Normalità dis-integrata
Nelle stragi di Parigi c'è un obiettivo raggiunto: la vita nelle grandi e ricche metropoli dell'Occidente non può più essere “normale”, quando in un qualsiasi luogo e momento i cittadini possono essere vittime di atti di terrorismo. Come fossero a Baghdad, a Beirut, a Kabul, a Damasco, o su un aereo turistico russo di ritorno da Sharm el Sheik.
Appare evidente uno “spostamento” di qualità rispetto alle Torri Gemelle di New York nel 2001. Al Qaida aveva colpito un bersaglio simbolico affatto “facile”, sempre di inermi civili, ma alla cui realizzazione era necessaria una complessa organizzazione capace di impadronirsi di aerei, pilotarli contro enormi edifici, eludendo molteplici controlli. Tanto da indurre molti a dubitare che questi siano stati, nel coincidere dei fatti, semplicemente disattenti e non colpevolmente coinvolti.
Il governo nordamericano del secondo Bush reagì in due modi ritenuti complementari: restringendo le libertà interne con misure eccezionali; dichiarando guerra ai talebani in Afghanistan. Ma l'operazione Enduring Freedom dura tuttora e dopo 14 anni non prospetta soluzioni in linea con le promesse. Vi partecipa l'Italia che, subalterna, “fa la sua parte”.

* [DATI FORNITI]:
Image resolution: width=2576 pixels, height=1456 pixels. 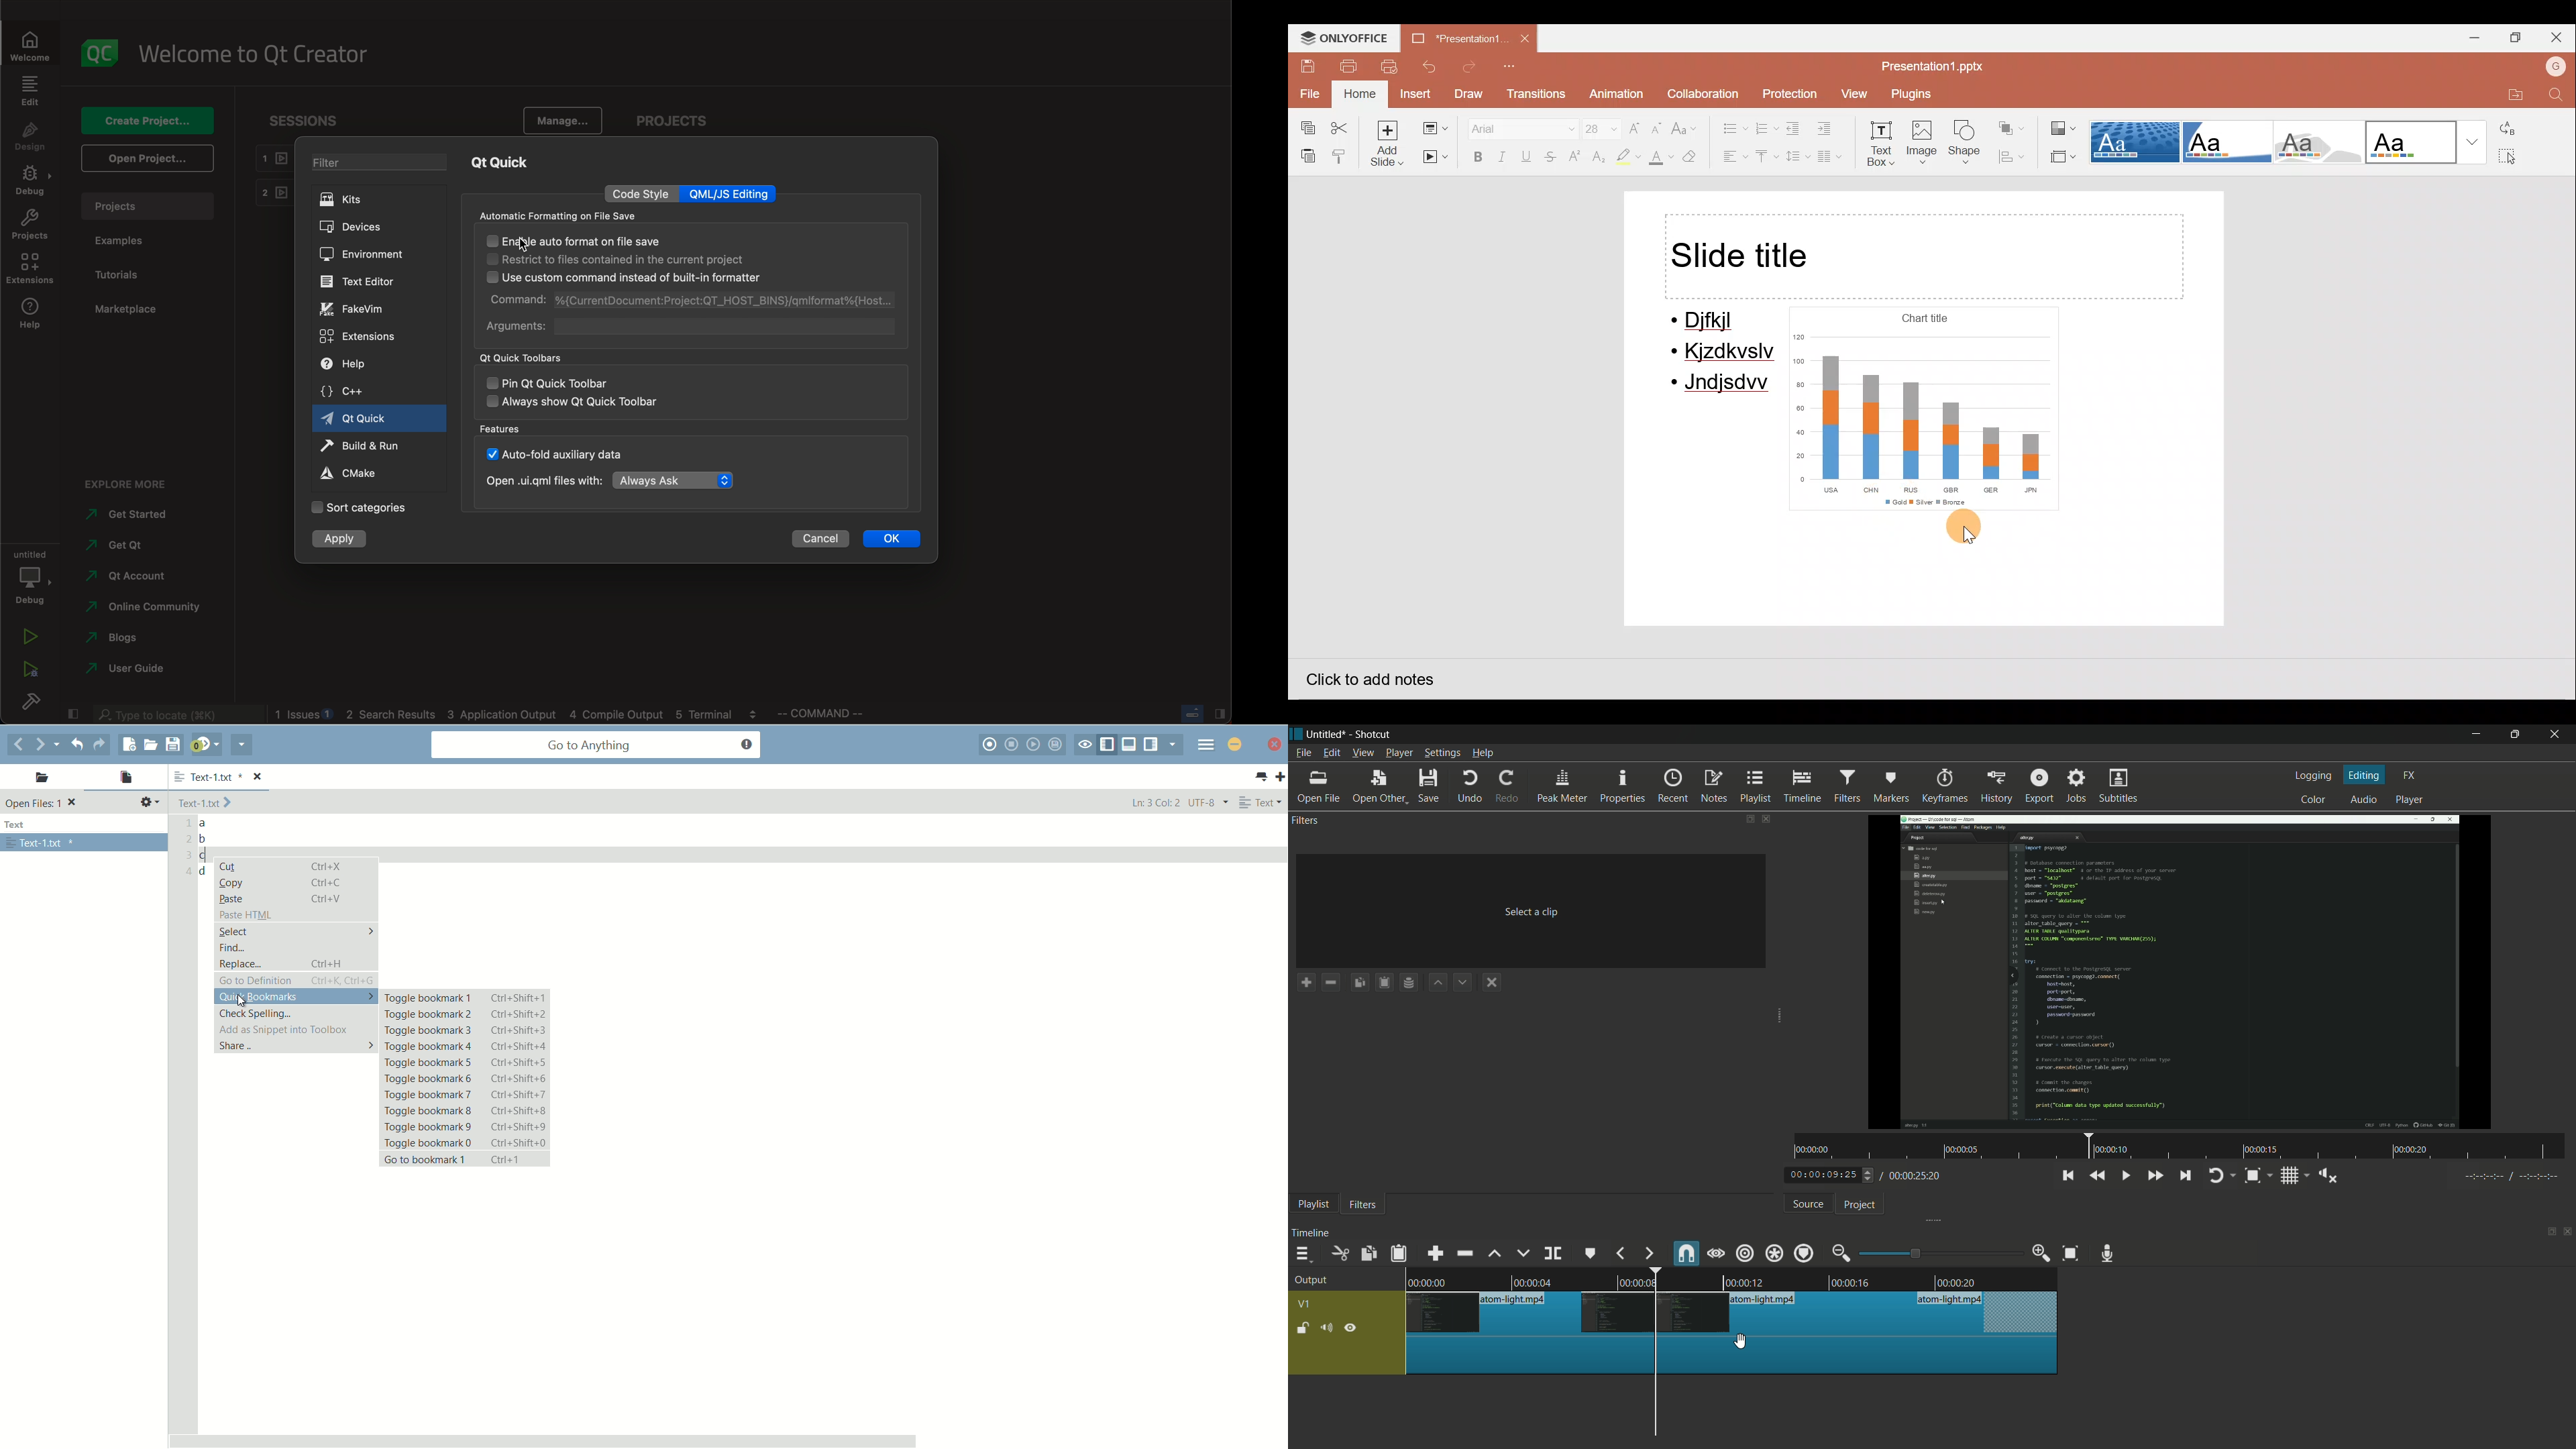 What do you see at coordinates (1362, 754) in the screenshot?
I see `view menu` at bounding box center [1362, 754].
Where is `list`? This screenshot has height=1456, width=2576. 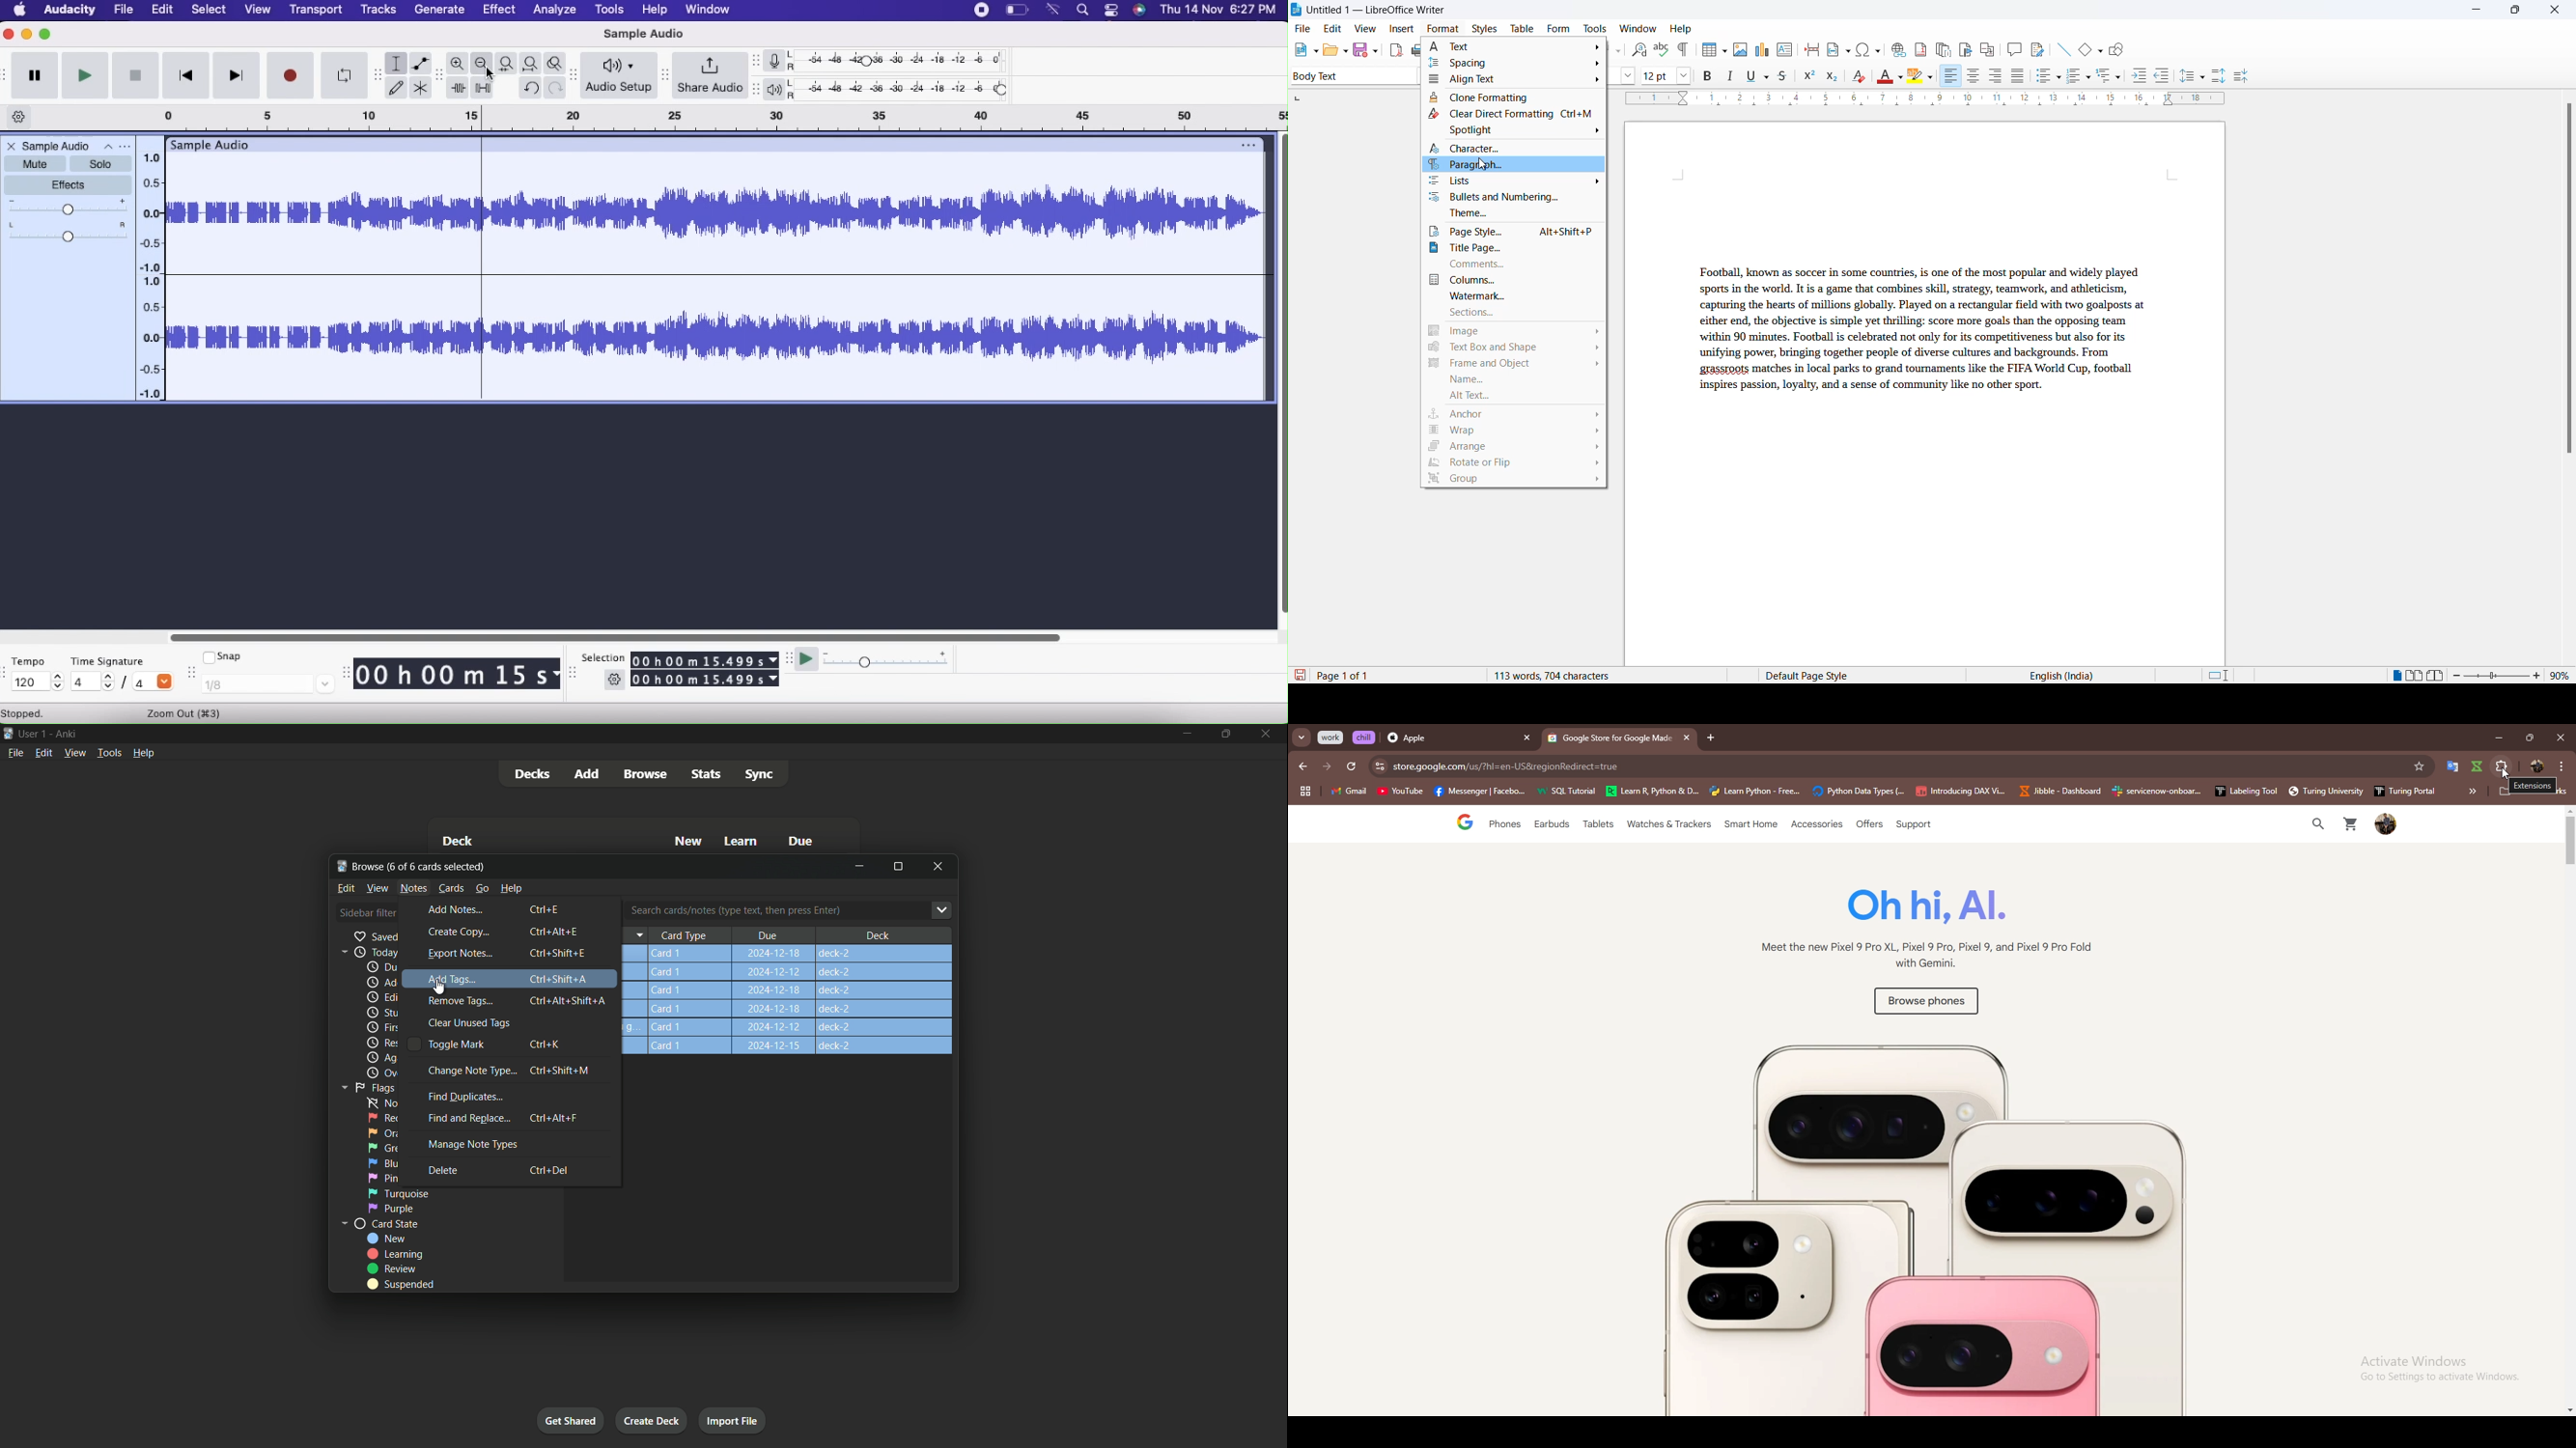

* [COMPITO BREVE A]:
Riscrivi il testo sulle stragi di Parigi da "Normalità dis-integrata" fino a "non colpevolmente coinvolti." compreso, mettendo "città" al posto di "metropoli".
* [COMPITO BREVE B]:
Continua il testo sulle stragi di Parigi a partire dalla sua ultima frase.

* [RISPOSTA ALL'ESERCIZIO A]:
Normalità dis-integrata
Nelle stragi di Parigi c'è un obiettivo raggiunto: la vita nelle grandi e ricche città dell'Occidente non può più essere “normale”, quando in un qualsiasi luogo e momento i cittadini possono essere vittime di atti di terrorismo. Come fossero a Baghdad, a Beirut, a Kabul, a Damasco, o su un aereo turistico russo di ritorno da Sharm el Sheik.
Appare evidente uno “spostamento” di qualità rispetto alle Torri Gemelle di New York nel 2001. Al Qaida aveva colpito un bersaglio simbolico affatto “facile”, sempre di inermi civili, ma alla cui realizzazione era necessaria una complessa organizzazione capace di impadronirsi di aerei, pilotarli contro enormi edifici, eludendo molteplici controlli. Tanto da indurre molti a dubitare che questi siano stati, nel coincidere dei fatti, semplicemente disattenti e non colpevolmente coinvolti.

* [RISPOSTA ALL'ESERCIZIO B]:
Tra i terroristi di Parigi ci sono figli di terza generazione di una fallita integrazione europea. Giovani, delle emarginanti banlieux o induriti combattenti del Califfato, hanno praticato uno stragismo del quotidiano, allo stadio, in un ristorante, in un concerto. Comunicano tramite play-stations, si armano facilmente su un mercato facilmente accessibile, possono entrare in azione in qualsiasi momento e prorompere in qualsivoglia luogo del vivere civile e sociale. Rendono insicure le nostre città nell'abitudine e nella regolarità.
Un ritrovo di divertimento a Parigi, come il Bataclan, diventa invivibile alla stessa stregua di un mercato sciita di Baghdad.
Questa è l'amara scoperta che tutti lascia sconvolti e attoniti. Perché alla falsa integrazione europea, in nome di un Dio unico e vendicativo (lo stesso di certi cristiani ed ebrei), dei giovani tanto carichi di odio quanto disillusi, preferiscono l'auto-disintegrazione che trascina nella propria sorte altri giovani, ai quali (questa è l'implicita accusa sottostante) non è riservato il medesimo destino d'esclusione.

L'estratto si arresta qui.